Text segment:

As healthcare moves toward new payment and care delivery models designed to improve quality and reduce costs, financial management is at the heart of the industry’s transformation to become more value-based.

That’s the consensus of healthcare finance professionals meeting this week in Las Vegas. At its Annual National Institute, leaders of the Healthcare Financial Management Association acknowledged the momentous changes that face the industry as it transitions from fee-for-service to value-based care, but at the same time argued that HFMA members are well positioned to take on those challenges head on.

Mary Mirabelli
Mary Mirabelli

“We have faced as an industry a wide ranging set of changes that we had to tackle so that our communities could continue to receive the very best healthcare,” said Mary Mirabelli, newly appointed chair of HFMA’s board of directors. “We have gone through massive legislative changes, and each and every time, we’ve figured out a way to make it work.”

Mirabelli, vice president of global healthcare practice at Hewlett Packard Enterprise, asserted that the latest transformation in healthcare means “new processes, jobs, roles, systems and technologies” as well as the “integration of services, blurring of roles, and the merging of organizations.” Ultimately, she said the changes that finance professionals have been asked to manage are endless.

Data extract:
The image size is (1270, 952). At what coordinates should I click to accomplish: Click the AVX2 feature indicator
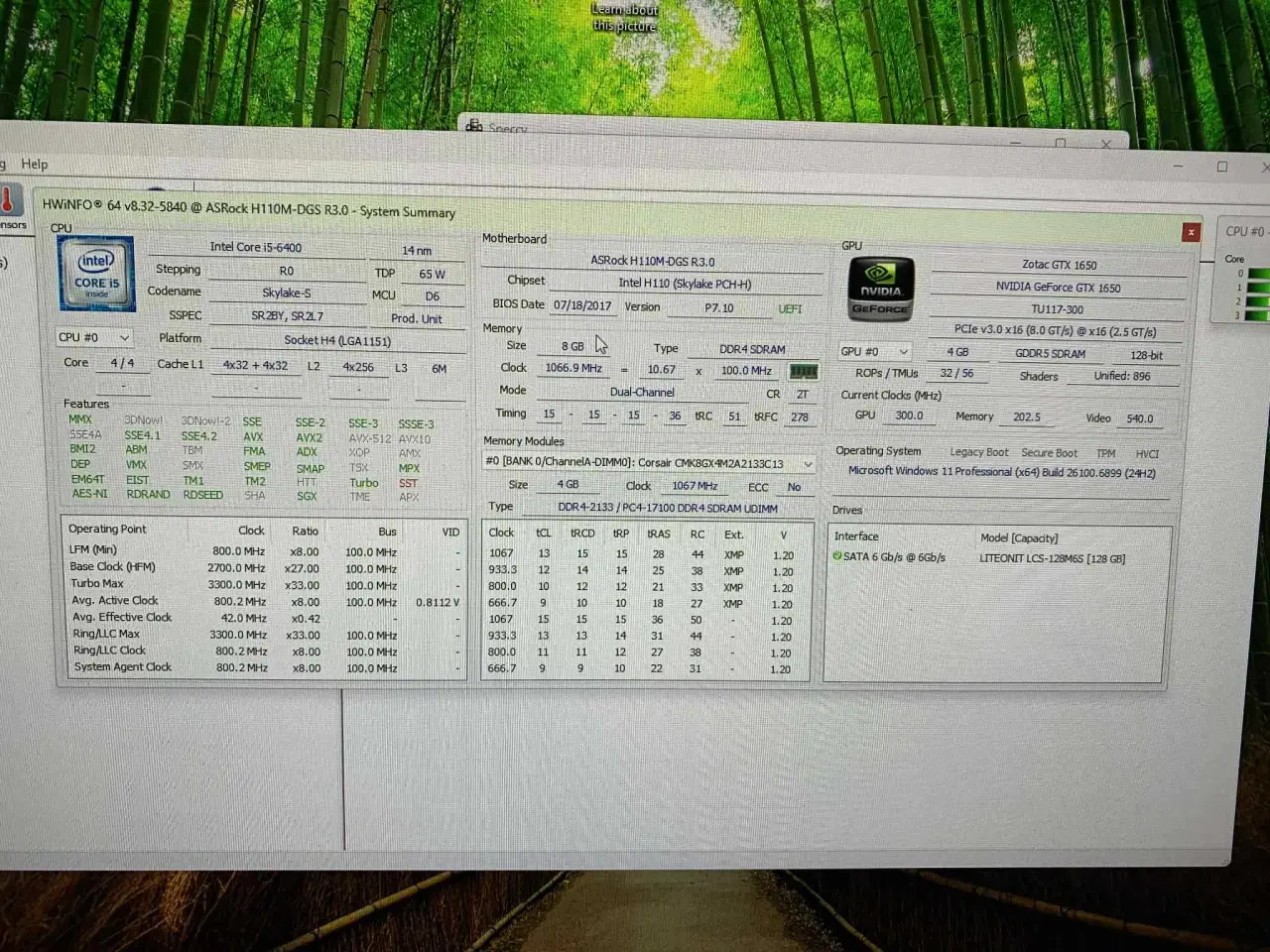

Exercise brief:
Resume the article on healthcare finance from its last sentence. The data has no connection to the article on healthcare finance.

Task response:
As the industry continues to evolve to alternative payment models, Mirabelli believes that HFMA members must seek to “thrive” during these uncertain times, working hard to “understand the implications of our financial statements, our revenue, our clinical care, and to do the right thing.”

Nonetheless, results of a newly released KPMG poll of nearly 300 healthcare executives show that a majority now say that value-based contracts will hurt profitability versus 47 percent two years ago. In addition, the survey found that the most significant impact from the changes in the delivery of care will come from growing connections with lower acuity healthcare centers, disease management and increased use of telemedicine.

According to Jim Landman, HFMA’s director of healthcare finance policy, perspectives and analysis, both providers and payers are feeling the pressure of market forces that are reshaping the industry. He contends that consumerism, population health, and value-based payment are erasing the traditional boundaries between hospitals, physicians and payers, which require new levels of collaboration in this rapidly changing environment.

“One of the things we’re seeing is new combinations emerging in all sorts of ways and forms, whether it’s an official merger, an affiliation, a joint venture, or a partnership,” said Landman. “We’re seeing healthcare systems and health plans doing this, and physician practices and health plans doing it.”

With patients at the center of care, he argues that it’s more important than ever for health plans, hospitals and physicians to be “on the same page,” working together for financial and clinical alignment and that there are core capabilities that organizations must develop to succeed under value-based payment and care delivery models, including health information technology and healthcare analytics.

Gordon Edwards, chief financial officer of Wisconsin-based Marshfield Clinic Health System, said that his organization continues to invest in IT and analytics. “Data helps drive decisions that we make on a daily basis,” exclaimed Edwards. “We have been an adopter of technology early on.”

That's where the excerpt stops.